La sentenza del Tar ha destato scalpore
Pisa 8 gennaio 2015 - La commissione esaminatrice di un concorso pubblico può limitarsi ad attribuire un voto numerico a una prova, senza bisogno di fornire ulteriori motivazioni. E, come se non bastasse, non esiste alcun obbligo di verbalizzare i quesiti e le risposte forniti dai candidati all’orale. Oltretutto, la conoscenza personale o l’instaurazione di rapporti lavorativi ed accademici tra candidato e commissario non sono di per sé motivi di astensione di quest’ultimo. Sono queste le motivazioni con cui la prima sezione del Tribunale amministrativo regionale della Toscana, composta dal presidente Armando Pozzi e dai consiglieri Bernardo Massari e Pierpaolo Grauso, ha respinto il ricorso con richiesta di sospensiva presentato da Claire Jeanne Vovelle, assistita dall’avvocato Danilo Ferrante, contro l’Università di Pisa.

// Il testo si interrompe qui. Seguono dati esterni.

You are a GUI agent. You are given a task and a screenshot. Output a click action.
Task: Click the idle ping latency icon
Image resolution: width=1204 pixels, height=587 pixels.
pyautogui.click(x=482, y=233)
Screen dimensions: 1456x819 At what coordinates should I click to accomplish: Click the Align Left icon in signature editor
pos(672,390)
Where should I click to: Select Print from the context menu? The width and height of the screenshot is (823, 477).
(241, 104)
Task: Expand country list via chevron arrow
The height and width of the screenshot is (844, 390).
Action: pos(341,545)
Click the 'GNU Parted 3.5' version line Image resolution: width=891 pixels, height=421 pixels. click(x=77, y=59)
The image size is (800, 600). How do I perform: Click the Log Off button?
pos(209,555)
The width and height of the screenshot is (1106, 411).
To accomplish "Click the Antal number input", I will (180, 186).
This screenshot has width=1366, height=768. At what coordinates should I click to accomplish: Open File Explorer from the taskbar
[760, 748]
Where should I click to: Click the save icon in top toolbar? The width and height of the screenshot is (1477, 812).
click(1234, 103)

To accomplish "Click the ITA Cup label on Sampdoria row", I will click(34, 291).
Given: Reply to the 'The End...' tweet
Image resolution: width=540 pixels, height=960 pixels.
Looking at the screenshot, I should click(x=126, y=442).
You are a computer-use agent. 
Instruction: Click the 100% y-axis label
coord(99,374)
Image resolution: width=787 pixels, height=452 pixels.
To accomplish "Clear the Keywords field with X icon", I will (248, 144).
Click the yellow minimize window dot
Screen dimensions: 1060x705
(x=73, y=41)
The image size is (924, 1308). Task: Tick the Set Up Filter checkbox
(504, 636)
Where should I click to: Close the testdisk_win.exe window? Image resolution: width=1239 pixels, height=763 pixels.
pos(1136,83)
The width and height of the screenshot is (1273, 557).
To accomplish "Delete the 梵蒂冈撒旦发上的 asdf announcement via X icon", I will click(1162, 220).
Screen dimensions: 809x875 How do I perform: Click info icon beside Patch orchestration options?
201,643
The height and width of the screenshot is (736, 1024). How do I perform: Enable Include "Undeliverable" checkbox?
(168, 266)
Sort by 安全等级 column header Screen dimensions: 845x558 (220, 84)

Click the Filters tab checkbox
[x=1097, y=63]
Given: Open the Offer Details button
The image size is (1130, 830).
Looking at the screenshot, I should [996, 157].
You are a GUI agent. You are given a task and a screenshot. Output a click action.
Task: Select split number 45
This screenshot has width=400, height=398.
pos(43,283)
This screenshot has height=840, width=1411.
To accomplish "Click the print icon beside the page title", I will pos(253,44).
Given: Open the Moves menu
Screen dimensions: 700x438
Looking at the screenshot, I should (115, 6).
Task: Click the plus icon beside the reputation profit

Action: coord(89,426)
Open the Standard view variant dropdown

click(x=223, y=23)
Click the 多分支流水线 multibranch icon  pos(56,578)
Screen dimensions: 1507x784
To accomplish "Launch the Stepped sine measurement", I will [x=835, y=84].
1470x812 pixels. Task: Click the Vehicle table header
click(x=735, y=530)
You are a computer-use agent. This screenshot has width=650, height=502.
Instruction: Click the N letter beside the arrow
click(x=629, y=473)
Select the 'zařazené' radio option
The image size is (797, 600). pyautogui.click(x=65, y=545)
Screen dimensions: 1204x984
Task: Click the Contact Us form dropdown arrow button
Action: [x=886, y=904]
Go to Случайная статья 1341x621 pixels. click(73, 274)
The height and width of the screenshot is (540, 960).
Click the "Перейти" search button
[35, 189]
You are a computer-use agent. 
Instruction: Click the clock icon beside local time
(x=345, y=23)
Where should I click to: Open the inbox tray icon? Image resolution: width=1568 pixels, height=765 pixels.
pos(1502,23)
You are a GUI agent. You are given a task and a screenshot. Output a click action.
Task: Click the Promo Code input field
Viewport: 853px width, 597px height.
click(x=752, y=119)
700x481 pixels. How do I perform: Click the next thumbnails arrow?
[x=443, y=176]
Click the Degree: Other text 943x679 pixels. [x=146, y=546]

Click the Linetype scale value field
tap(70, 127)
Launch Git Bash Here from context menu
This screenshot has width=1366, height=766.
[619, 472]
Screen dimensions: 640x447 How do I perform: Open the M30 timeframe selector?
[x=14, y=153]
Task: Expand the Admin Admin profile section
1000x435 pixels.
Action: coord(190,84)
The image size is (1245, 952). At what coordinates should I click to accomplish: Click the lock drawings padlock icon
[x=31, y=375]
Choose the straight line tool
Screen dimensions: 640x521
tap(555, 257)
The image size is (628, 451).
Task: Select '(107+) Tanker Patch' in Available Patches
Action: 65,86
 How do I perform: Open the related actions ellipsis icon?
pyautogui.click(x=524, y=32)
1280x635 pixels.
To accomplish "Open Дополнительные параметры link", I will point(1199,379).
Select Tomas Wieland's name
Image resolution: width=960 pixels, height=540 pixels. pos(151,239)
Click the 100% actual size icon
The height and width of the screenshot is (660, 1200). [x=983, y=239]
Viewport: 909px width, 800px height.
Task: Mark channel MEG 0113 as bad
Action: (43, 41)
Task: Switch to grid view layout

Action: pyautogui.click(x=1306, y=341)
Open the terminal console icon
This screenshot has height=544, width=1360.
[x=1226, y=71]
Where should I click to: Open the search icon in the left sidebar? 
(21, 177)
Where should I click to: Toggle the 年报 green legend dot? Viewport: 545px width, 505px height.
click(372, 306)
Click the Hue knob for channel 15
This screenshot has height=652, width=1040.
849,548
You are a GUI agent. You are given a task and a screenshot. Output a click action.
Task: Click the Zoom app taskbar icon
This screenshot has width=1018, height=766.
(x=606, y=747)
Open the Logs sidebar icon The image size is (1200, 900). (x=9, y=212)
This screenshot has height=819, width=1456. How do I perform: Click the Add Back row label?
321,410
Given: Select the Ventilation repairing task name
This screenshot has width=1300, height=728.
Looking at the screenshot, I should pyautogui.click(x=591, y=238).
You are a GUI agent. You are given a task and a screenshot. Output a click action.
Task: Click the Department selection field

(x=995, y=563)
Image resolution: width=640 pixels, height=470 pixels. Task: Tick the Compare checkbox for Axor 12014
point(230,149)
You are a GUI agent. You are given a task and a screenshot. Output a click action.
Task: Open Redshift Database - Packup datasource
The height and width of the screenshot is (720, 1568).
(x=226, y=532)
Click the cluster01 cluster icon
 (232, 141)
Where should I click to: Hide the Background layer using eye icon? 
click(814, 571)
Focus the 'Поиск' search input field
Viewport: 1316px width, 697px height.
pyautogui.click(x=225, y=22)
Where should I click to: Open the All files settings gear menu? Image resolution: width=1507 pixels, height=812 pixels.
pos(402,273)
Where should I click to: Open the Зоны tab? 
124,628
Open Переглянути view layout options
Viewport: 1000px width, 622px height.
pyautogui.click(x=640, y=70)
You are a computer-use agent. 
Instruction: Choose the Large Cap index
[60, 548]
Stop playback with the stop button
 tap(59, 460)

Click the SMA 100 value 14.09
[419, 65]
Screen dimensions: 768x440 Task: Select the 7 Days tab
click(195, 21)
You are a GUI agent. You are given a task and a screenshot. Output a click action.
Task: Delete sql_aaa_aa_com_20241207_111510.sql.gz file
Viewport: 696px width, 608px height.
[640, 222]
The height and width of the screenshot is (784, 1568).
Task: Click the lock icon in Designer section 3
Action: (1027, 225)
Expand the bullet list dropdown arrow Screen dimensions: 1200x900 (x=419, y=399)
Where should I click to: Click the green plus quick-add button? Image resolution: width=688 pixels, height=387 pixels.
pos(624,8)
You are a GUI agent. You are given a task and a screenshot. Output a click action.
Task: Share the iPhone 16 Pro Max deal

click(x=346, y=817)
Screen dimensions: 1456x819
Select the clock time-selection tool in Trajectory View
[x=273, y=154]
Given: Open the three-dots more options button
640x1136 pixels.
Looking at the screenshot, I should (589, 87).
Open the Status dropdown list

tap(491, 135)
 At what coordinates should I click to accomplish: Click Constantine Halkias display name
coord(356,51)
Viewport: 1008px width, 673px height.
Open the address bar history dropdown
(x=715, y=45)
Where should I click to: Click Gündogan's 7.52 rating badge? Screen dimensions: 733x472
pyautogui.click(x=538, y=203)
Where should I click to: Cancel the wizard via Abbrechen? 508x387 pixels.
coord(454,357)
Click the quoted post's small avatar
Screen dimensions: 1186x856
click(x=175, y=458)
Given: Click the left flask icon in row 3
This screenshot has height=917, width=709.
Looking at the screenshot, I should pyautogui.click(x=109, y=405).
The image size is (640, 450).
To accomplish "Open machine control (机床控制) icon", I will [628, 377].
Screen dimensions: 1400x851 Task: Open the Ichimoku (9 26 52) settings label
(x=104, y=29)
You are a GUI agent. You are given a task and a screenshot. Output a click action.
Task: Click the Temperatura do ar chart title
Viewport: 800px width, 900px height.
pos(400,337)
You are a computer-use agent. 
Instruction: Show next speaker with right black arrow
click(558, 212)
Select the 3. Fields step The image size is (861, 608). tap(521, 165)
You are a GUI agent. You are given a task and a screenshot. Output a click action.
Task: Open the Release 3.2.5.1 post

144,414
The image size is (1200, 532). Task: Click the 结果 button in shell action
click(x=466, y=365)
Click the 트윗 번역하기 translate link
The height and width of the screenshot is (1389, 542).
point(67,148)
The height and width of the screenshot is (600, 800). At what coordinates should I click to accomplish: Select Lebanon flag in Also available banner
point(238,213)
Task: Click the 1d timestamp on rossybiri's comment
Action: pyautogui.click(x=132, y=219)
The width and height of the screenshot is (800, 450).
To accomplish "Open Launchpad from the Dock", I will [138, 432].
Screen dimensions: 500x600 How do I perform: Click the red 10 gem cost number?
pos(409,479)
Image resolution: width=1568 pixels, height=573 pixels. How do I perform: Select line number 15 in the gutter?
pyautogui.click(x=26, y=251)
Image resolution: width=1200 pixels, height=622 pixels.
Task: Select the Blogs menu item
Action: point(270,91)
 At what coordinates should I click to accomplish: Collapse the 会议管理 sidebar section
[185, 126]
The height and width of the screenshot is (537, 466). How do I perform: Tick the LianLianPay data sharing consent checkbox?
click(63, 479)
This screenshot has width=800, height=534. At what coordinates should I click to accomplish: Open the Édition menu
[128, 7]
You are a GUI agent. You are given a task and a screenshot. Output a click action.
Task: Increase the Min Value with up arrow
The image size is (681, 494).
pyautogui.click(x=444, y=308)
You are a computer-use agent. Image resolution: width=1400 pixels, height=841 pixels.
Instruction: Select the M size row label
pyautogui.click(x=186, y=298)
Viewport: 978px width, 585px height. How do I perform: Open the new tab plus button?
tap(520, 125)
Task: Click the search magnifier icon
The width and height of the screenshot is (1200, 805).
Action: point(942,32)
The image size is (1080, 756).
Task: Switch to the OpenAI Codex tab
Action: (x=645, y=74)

Il Tar l’ha condannata anche a pagare mille euro, relativi alle spese di giudizio. Vovelle, laureata in letteratura italiana all’Università della Provenza e diplomata in traduzione alla scuola di Ginevra, ha partecipato a una selezione, per titoli ed esame, indetta dall’Università di Pisa per la nomina di un collaboratore ed esperto linguistico. Così ha presentato la domanda. La ricercatrice vanta un curriculum non certo di basso livello: dopo aver conseguito in Francia un dottorato di ricerca in letteratura italiana, ha lavorato negli atenei di Urbino e di Pisa, svolgendo anche un periodo di docenza alla Sis, la scuola di specializzazione per l’insegnamento. Ha collaborato con case editrici di primo piano, come Mondadori, Laterza ed Electa. In sede di valutazione dei titoli, Vovelle ha ottenuto un punteggio di 20,87, superiore a quello di tutti gli altri partecipanti.
Ammessa a sostenere il colloquio orale, la candidata ha registrato un giudizio di sufficiente, ottenendo 43 punti e arrivando decima su undici. «La prova orale – si legge nel ricorso presentato dall’avvocato Ferrante – consisteva in un commento di un testo di lingua francese da vari punti di vista, al fine di accertare le competenze linguistiche e quelle didattiche. Durante la prova sostenuta dalla ricorrente, nulla lasciava presagire tale valutazione di semplice sufficienza, del tutto discordante dai titoli della candidata».
Nel ricorso, il legale di Vovelle contesta il fatto che «la commissione, contrariamente a ogni esigenza di trasparenza dell’azione della pubblica amministrazione, abbia verbalizzato solamente i giudizi sintetici per tutti i candidati che hanno riportato una valutazione almeno sufficiente e due di poche parole per altrettante candidate che hanno riportato un giudizio insufficiente». Ferrante osserva inoltre «che un’adeguata verbalizzazione sarebbe stata, oltre che doverosa, certamente agevole, visto il numero non elevato di candidati presentati».Il ricorso parla anche di «eccesso di potere per disparità di trattamento tra i candidati».
Secondo l’avvocato di Vovelle, «a una delle partecipanti, all’inizio del colloquio orale, non è stato richiesto il documento di identità, perché conosciuta molto bene da un docente universitario della commissione, come il medesimo ha tenuto a dichiarare. Tale condotta risulta sintomatica di una disparità di trattamento, consistente nel far sentire la persona maggiormente a suo agio rispetto agli altri candidati». Ferrante, oltre alla sospensione del provvedimento che decreta il vincitore della selezione, aveva chiesto anche che la sua assistita fosse risarcita con mille euro al mese relativi al periodo tra il 31 luglio e la pubblicazione della graduatoria». Ma il Tar ha deciso di rigettare la richiesta presentata dalla ricercatrice.